Tree reading and interpretation activity

Introduction Evolutionary trees are collections of hypotheses about the genealogical relationships between taxa (species or groups of species). Using different data, different tree building techniques, or different taxonomic representatives can lead to lots of different trees that need to be compared with one another. This module will introduce you to some ways to compare trees and provide you with some practice problems. We will be working with data and trees used to study the phylogenetic placement of whales (Cetacea). As highly modified mammals it is not immediately apparent where they fit in the hierarchy of the tree of life.

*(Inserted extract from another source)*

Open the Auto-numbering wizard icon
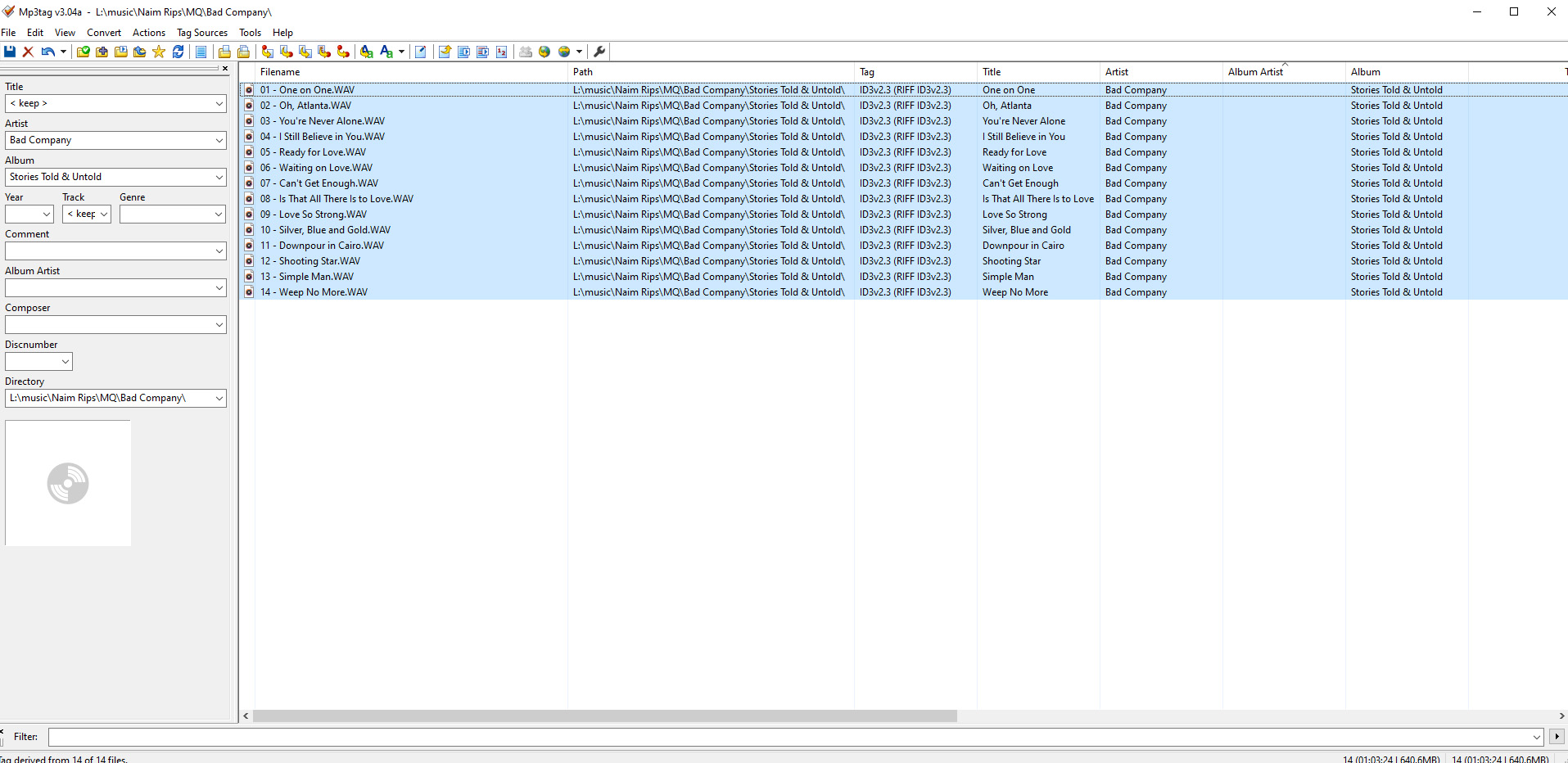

The big picture of whale evolution There is currently little debate that whales, are ungulates. That is, whales arose somewhere within the collection of past species that gave rise to the extant hoofed mammals (including deer, rhinoceroses, horses, camels, pigs and hippopotamuses). What is less clear is where in the tree they belong. Figure 1: Which of these groupings is correct? Are the Cetacea more closely related to the even-toed or the odd-toed ungulates? The two trees below represent different hypotheses about the evolutionary relationships among the whales and various ungulates. Within the hoofed mammals there is a well defined split between those with an even number and those with an odd number of toes. The even-toed hoofed mammals are often labeled as the Artiodactyla and include pigs, hippopotamuses, llamas, cattle, deer and goats. The odd-toed hoofed mammals go by the label Perissodactyla and include horses, zebras, tapirs and rhinoceroses. Due to the extensive morphological adaptation that occurred in the whales evolutionary lineage it is difficult to place them within the ungulates simply by counting their toes.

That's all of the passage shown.